I guess they don't teach tact in princeton...

Finch writes:

> By Robin's own dealist standard, he's a
> failure. So am I. So is almost every scholar
> we admire. Who isn't a failure?

Is this just a statement about the low standard of knowledge in economics? In engineering, biology, or physics, scholars get to see real things done with their discovered truths.

Is your complaint that economists who get things done in the real world are generally the kind of economists you disagree with? Is it that the process of getting things done is inherently corrupting and removes a lot of the value of the economics? Is economics special in some way? These are questions, and I'm not trying to put words in your mouth.

My intuition is that something cannot be an important truth if it cannot leave the Ivory Tower, by definition. It may be true, though it's hard to tell without implementation, but it's definitely not important.

scott clark writes:

Doc,

Don't be so hasty. I thought there were quite a few people who were taking the deal to have more kids for selfish reasons. A couple generations like that could multiply up to a lot of people/deal value for your scorecard or whatever.

GIVCO writes:

Hanson's paean to economists-as-arbiters is a pretty unconvincing candidate to replace the systems that societies have, by various means of acclimation, already selected to arbitrate.

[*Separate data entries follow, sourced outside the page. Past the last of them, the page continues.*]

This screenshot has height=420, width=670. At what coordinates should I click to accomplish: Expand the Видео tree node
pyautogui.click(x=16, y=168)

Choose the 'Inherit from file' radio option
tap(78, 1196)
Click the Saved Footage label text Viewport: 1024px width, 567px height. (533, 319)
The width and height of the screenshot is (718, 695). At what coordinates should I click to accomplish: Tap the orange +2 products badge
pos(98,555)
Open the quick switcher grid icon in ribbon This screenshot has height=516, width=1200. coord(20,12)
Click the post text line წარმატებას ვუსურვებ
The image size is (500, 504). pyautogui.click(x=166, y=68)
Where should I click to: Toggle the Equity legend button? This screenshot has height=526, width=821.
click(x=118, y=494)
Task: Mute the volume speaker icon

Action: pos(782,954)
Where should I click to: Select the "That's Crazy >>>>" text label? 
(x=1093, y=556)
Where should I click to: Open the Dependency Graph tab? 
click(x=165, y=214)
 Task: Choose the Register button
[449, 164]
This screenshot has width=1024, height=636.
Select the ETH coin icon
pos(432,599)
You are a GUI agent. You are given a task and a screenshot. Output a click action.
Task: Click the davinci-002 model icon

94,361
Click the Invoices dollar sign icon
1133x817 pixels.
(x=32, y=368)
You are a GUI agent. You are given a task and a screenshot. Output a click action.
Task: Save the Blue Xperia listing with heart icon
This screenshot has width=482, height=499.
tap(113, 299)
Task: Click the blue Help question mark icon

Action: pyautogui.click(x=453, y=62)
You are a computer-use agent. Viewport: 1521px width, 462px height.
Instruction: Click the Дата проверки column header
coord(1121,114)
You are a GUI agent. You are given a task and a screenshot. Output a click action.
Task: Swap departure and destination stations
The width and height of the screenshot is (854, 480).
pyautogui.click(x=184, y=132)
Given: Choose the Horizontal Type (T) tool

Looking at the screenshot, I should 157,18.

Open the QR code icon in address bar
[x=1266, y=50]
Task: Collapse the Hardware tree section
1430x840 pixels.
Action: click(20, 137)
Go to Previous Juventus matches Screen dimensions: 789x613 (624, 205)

The "simple" & "standard" qualifier to Hanson's math models, and statistics, mean that the economist-arbiter assumes away the particular, but it's the particular that is important to an individual. People value integrity and contrition, they make allowances for mitigating misfortunes, they want to send lessons, conform to justice and fairness, etc. An effective arbiter balances, diminishes and appeals to those concepts on their own terms. An economist, in Hanson's telling, ignores all that nonsense and recommends something he decides is objectively efficient by reference to economic concepts still in their infancy.

The economist might be "right" by Hanson's standards, but the act of disregarding particular feelings in favor of the arbiter-economist's feelings means he won't obtain buy-in. Without buy-in, the economist-arbiter is wasting everyone's time. Hanson should matriculate through Bastiat on Social Planners and Bernard Williams on utilitarians to refine his recommendation.

In the mean-time, a normal person still gets more compelling, useful advice from a priest, a lawyer, a learned friend or family member, etc. deploying the wisdom obtained by 3 millennia of countless billions of experiments in actual (not hypothesized, simplified and sanitized) human behavior. What did Kahneman say:

"You need to have studied economics for many years before you’d be surprised by [this conclusion]; it didn’t shock my mother at all.”
Finch writes:

+1 for scott clark, and I suppose for Bryan too.

That is a real (I think positive) impact of your scholarship.

I hope you feel confident you aren't "propagat[ing] errors that take the world by storm." :)

Gabriel Rossman writes:

My favorite example of this is a comment and reply on Weitzman's Divorce Revolution that was published in ASR in 1996. In the comment, Peterson shows that Weitzman's headline statistic was massively overstated. In the reply, Weitzman first blames the error on a grad student then says the important thing isn't whether the stat was accurate but the fact that it had an impact on policy.